* [What the task asks]:
Return only the lines running from the first line of the listing through the one with "This screenshot has height=438, width=329.", unchanged.

* [Data extracts]:

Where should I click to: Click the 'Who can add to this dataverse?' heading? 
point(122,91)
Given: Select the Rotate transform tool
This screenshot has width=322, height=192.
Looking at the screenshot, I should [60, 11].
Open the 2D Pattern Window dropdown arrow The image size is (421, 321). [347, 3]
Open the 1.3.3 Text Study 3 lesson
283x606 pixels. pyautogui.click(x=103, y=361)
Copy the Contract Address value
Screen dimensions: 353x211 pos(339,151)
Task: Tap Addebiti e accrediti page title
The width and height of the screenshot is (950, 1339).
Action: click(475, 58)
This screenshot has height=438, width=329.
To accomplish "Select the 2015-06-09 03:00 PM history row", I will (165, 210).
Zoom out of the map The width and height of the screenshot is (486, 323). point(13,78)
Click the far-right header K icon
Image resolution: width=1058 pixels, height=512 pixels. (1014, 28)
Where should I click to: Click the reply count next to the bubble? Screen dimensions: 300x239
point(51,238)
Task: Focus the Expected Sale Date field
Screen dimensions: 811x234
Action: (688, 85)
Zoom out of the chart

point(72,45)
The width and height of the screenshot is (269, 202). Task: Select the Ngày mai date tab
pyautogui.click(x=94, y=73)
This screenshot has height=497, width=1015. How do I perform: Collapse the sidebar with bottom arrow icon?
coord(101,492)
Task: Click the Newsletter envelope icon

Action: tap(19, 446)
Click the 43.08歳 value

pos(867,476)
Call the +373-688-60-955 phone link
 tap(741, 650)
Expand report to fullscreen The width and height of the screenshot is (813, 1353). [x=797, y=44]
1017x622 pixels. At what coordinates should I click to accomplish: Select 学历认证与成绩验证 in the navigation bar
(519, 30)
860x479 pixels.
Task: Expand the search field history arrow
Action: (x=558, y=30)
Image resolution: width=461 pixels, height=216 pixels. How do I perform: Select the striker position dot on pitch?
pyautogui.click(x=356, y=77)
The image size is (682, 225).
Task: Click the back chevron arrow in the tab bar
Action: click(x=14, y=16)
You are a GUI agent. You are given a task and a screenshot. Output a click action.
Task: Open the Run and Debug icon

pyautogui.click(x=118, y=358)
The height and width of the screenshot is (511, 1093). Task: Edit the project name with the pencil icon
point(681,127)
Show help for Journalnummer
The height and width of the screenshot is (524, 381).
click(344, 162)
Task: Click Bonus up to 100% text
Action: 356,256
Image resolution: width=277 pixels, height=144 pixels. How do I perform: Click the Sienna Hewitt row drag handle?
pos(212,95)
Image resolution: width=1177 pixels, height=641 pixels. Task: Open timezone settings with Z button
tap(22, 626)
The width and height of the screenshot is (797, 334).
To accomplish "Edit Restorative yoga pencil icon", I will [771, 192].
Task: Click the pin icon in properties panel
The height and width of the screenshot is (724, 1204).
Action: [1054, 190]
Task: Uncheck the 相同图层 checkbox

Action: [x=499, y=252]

* [Answer for the task]:
Where should I click to: Click the 'Who can add to this dataverse?' heading? 
point(122,91)
Given: Select the Rotate transform tool
This screenshot has width=322, height=192.
Looking at the screenshot, I should [60, 11].
Open the 2D Pattern Window dropdown arrow The image size is (421, 321). [347, 3]
Open the 1.3.3 Text Study 3 lesson
283x606 pixels. pyautogui.click(x=103, y=361)
Copy the Contract Address value
Screen dimensions: 353x211 pos(339,151)
Task: Tap Addebiti e accrediti page title
The width and height of the screenshot is (950, 1339).
Action: click(475, 58)
This screenshot has height=438, width=329.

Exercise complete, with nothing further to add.